— Start Extracted information —
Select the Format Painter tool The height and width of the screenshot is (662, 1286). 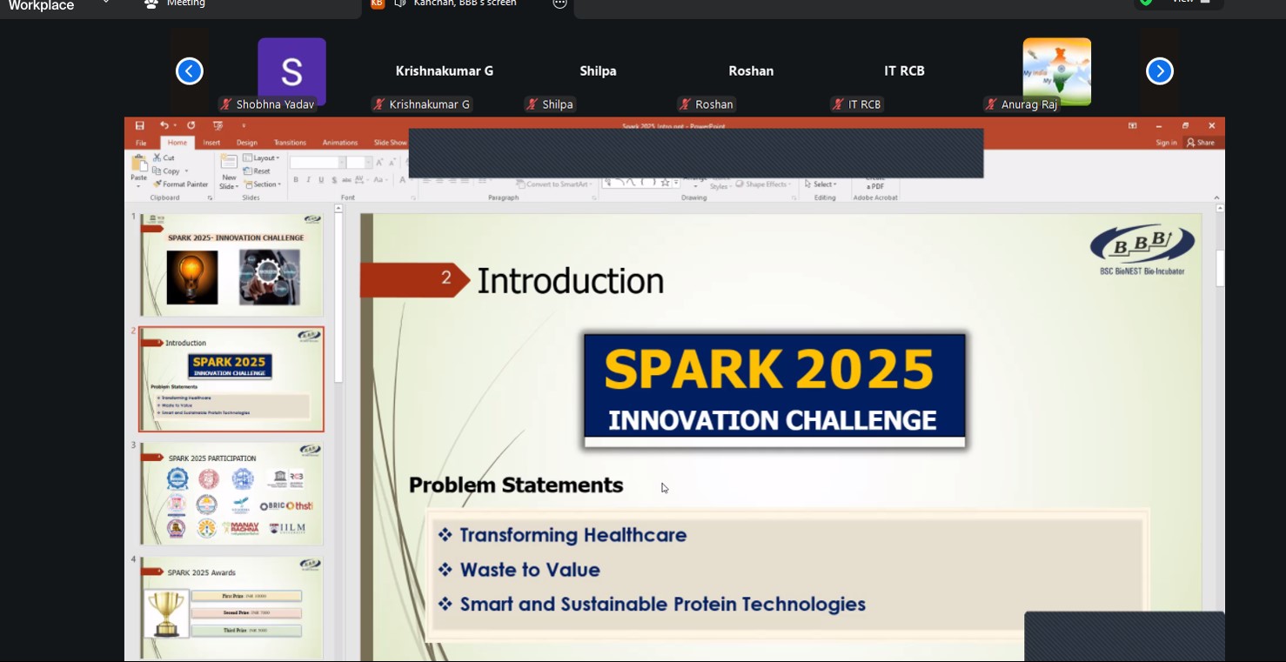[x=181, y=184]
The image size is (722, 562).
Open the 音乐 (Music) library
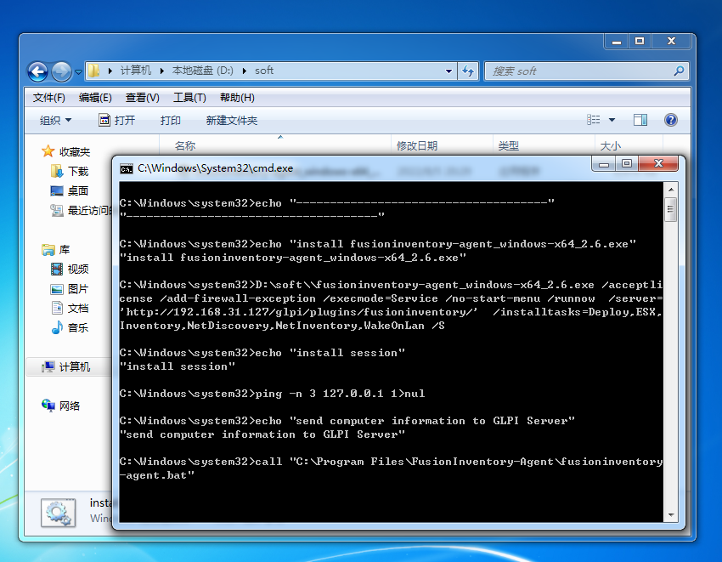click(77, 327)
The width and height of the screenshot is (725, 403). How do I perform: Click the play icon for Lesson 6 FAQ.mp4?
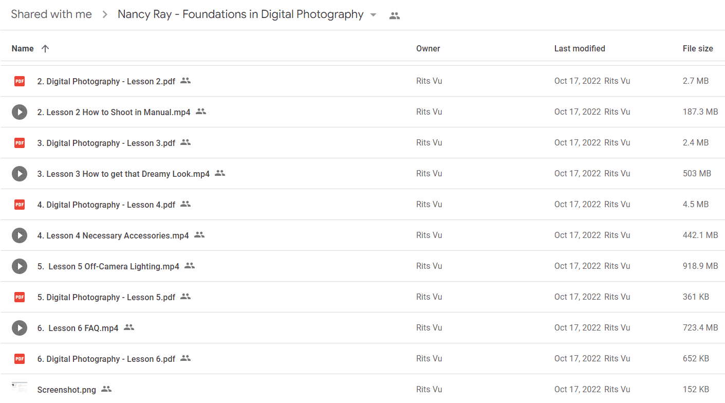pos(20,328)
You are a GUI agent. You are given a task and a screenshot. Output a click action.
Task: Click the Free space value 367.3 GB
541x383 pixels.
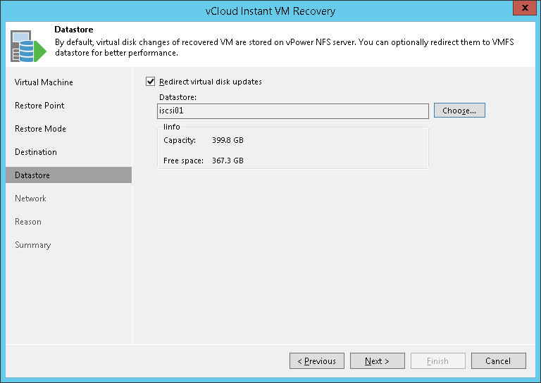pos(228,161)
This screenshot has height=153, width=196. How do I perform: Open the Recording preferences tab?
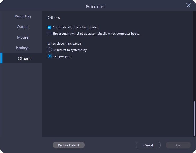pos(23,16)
— End Extracted information —
## Given exercise:
Starting with the line that contains "The width and" and going on through the end of the rows, write those lines out again in full, increasing every coordinate in the answers by 107. Leave the pictures out.

## Exercise solution:
The width and height of the screenshot is (725, 403). How do I perform: Click the play icon for Lesson 6 FAQ.mp4?
pos(127,435)
You are a GUI agent. You are given a task and a screenshot. Output a click action.
Task: Click the Free space value 367.3 GB
541x383 pixels.
pos(335,268)
This screenshot has height=153, width=196. How do I perform: Open the Recording preferences tab?
pos(130,123)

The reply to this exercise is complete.